С IX в. в Византии появляется новая форма икон — т. н. «житийные иконы»: в средней части изображается святой, а на полях в отдельных небольших по размеру законченных композициях (клеймах) — сцены из жизни этого святого. Клеймо — в иконописи сюжетно и композиционно самостоятельная часть иконы обычно прямоугольной формы, изображающая сцены, развивающие или поясняющие сюжет центральной композиции (др.-русск. клейно «узор на дне сосуда», «штемпель, печать на слитке серебра» из ср.-нж.-нем. kleinôe, kleinôde)[72]. Чаще всего клейма располагались на полях иконы, окружая ковчег со средником[73]. Из Византии житийные иконы попали в Италию, на Балканы, Русь и Кавказ

Икона неизменно сопровождалась надписью, пояснявшей, какой именно святой на ней изображен; клейма в житийных иконах также сопровождались текстом. Святые на иконах и фресках (Кирилл Белозерский, Александр Свирский, Иоанн Дамаскин, Параскева Пятница и другие) часто держали свитки или раскрытые книги с пророчествами, цитатами из писания, краткими «самохарактеристиками». Иногда текст писался не на свитке, а рядом с изображением. Как пишет Д.С. Лихачев: «Искусство живописи как бы тяготилось своей молчаливостью, стремилось «заговорить»… В миниатюрах и клеймах икон из уст говорящих персонажей поднимаются легкие облачки, в которых написаны произносимые ими слова, но слова, лаконично препарированные...»[74]. Житийные иконы существовали и существуют и по сей день, но именно они в XVI—XVII дали «возможность» родиться жанру «лубок», т.к. первые лубки в России были в виде бумажных икон и библейских картинок (Приложение 10).

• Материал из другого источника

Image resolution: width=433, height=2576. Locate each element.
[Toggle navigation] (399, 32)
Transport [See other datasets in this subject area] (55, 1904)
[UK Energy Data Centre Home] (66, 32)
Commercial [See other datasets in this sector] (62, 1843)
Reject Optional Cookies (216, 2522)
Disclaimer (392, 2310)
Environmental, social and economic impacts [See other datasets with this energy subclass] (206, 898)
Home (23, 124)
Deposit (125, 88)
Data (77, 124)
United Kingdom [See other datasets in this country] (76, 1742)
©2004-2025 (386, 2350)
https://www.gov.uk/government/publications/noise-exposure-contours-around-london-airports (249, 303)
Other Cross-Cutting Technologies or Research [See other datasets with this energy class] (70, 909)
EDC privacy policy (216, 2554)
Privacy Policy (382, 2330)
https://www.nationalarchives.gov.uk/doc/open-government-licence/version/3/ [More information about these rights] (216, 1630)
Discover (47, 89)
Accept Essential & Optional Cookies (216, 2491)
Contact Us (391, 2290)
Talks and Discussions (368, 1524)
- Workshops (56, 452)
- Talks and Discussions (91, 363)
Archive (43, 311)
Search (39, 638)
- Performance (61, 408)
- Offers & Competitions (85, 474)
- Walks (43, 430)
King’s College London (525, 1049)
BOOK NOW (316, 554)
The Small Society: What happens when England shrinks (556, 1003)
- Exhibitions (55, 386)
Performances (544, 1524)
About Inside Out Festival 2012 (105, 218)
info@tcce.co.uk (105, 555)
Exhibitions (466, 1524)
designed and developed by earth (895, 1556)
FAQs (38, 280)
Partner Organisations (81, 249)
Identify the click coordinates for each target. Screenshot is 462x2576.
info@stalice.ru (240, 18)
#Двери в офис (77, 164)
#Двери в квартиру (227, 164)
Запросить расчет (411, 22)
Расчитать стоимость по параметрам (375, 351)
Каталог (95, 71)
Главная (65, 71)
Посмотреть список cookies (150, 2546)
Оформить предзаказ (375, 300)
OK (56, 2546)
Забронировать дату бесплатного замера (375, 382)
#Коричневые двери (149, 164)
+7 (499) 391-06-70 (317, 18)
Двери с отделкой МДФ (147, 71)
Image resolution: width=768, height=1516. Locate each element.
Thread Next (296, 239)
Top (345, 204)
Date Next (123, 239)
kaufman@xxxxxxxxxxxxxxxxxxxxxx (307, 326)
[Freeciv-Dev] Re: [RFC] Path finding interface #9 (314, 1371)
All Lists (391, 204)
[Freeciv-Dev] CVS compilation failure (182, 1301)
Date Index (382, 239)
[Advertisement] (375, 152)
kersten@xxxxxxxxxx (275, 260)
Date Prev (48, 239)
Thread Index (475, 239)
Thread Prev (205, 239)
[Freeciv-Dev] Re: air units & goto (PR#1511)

Жанр народной картинки, или лубка, уходит корнями в ксилографированную иллюстрацию, появившуюся на Руси в XVI в. одновременно с книгопечатанием[75]. В мире лубки появились раньше, самые древние лубки известны в Китае, где до VIII в. они рисовались от руки. Начиная с VIII в. известны первые лубки выполненные в гравюре на дереве. «Из Китая технология лубка на дереве (позже появились и другие лубки — гравированные на разных металлах) перешла в XV в. в Западную Европу, а оттуда — через Италию-Фрязию, через Балканские славянские страны, Украину и Белоруссию в середине семнадцатого века — в Москву»[76]. Сначала их называли «фряжскими», затем «потешными листами» и очень долго «простовиками» и «простонародными картинками». Само название «лубок» появилось в русском языке лишь во второй половине ХIХ в. Этимология слова доподлинно неизвестна — «то ли название идет от лубяных коробов, в которых носили свой товар бродячие торговцы «потешными картинками», то ли от липовых досок, на которых первоначально печатали лубки (липу в старину называли лубом)»[77]. «Луб», от лат. liber «лыко, книга»[78], — слой древесины, из которого плели корзины и короба. Чертежи, рисунки, планы писали на лубу ещё с XV в.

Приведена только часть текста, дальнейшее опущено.